↓

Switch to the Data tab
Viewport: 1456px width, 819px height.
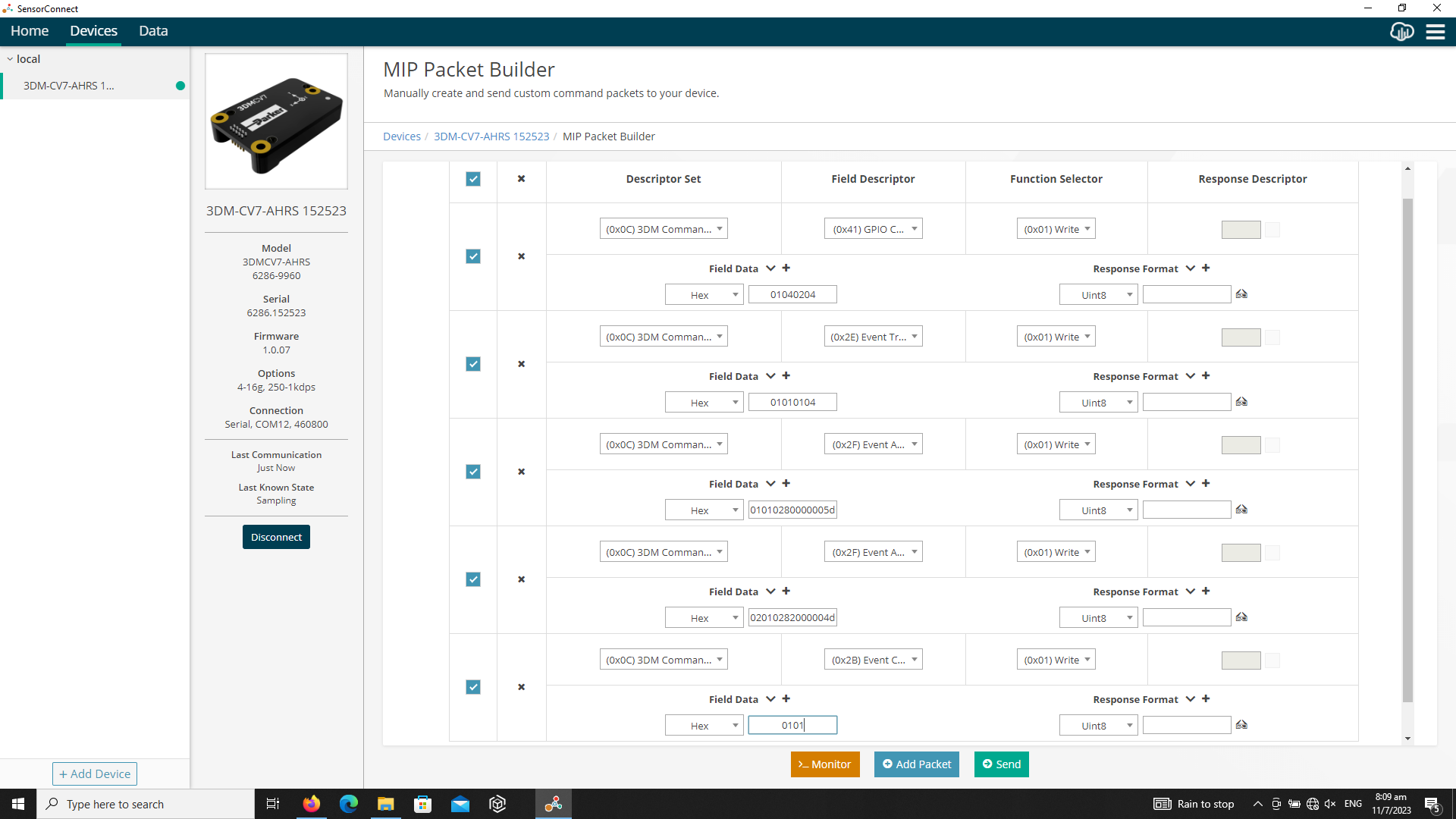153,31
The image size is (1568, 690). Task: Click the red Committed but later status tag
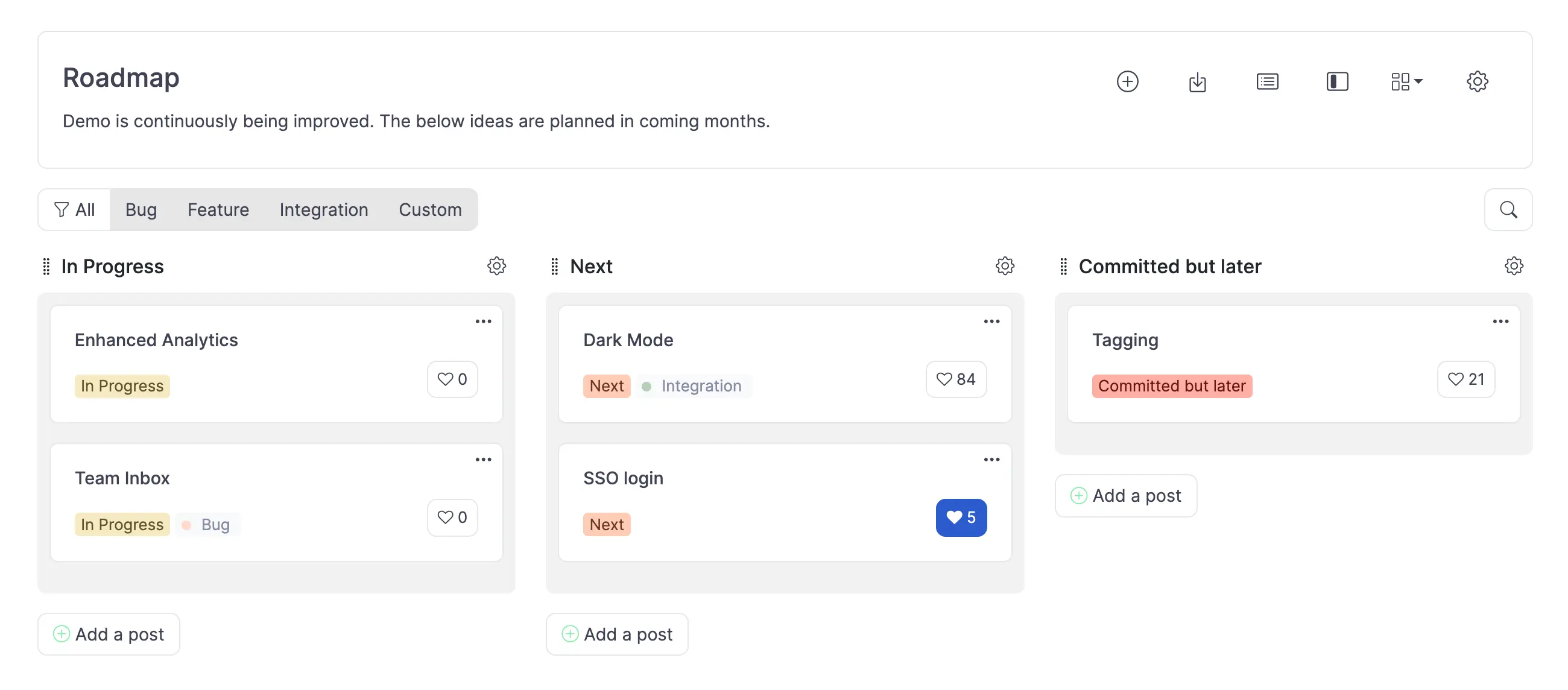click(x=1171, y=386)
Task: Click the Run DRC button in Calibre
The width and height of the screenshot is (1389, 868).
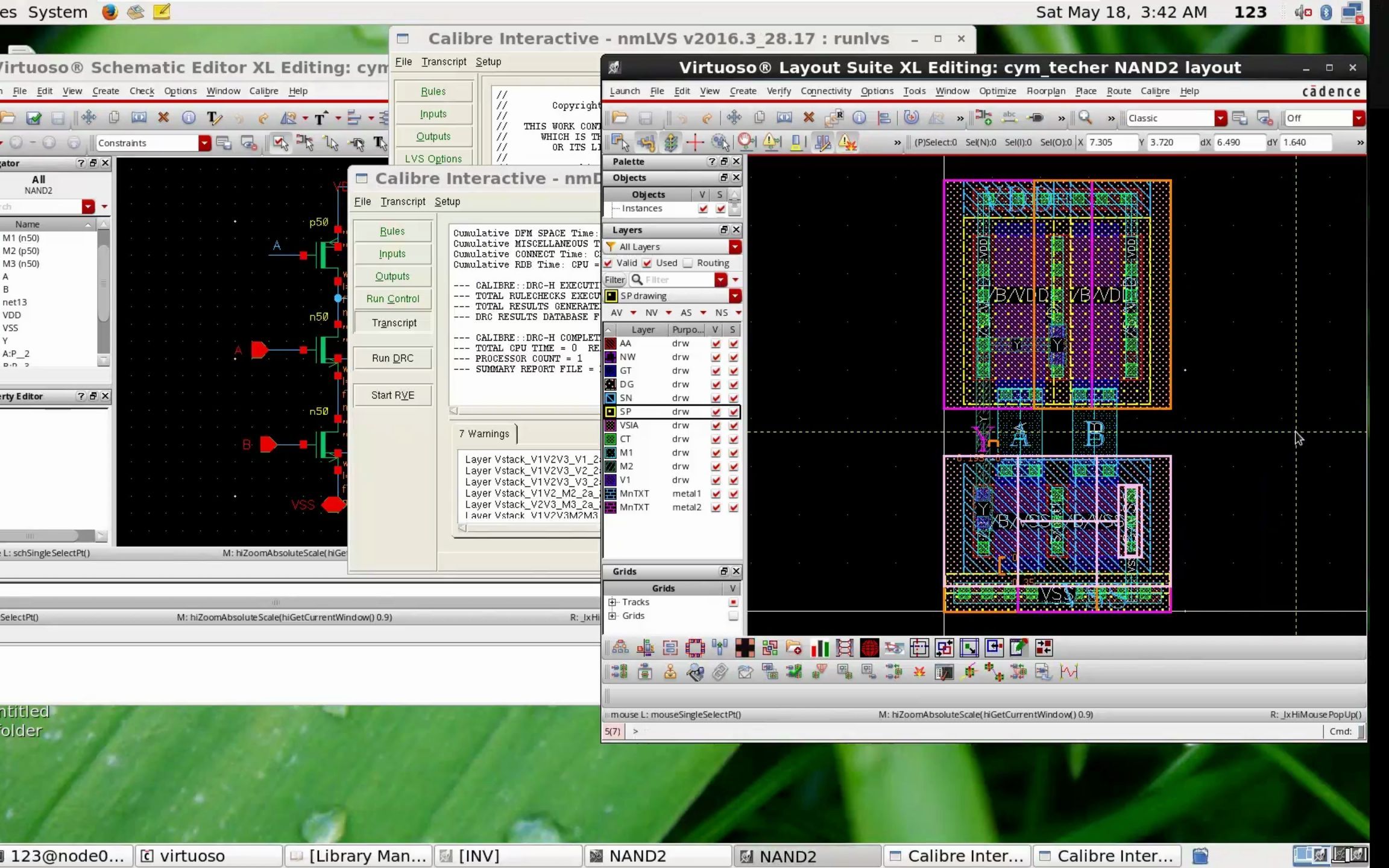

↑

■ **Written problem**
Write out these rows word for word, without the pictures.

■ **Answer to the problem**
Switch to the Data tab
Viewport: 1456px width, 819px height.
153,31
The image size is (1568, 690). Task: Click the red Committed but later status tag
click(x=1171, y=386)
Task: Click the Run DRC button in Calibre
The width and height of the screenshot is (1389, 868).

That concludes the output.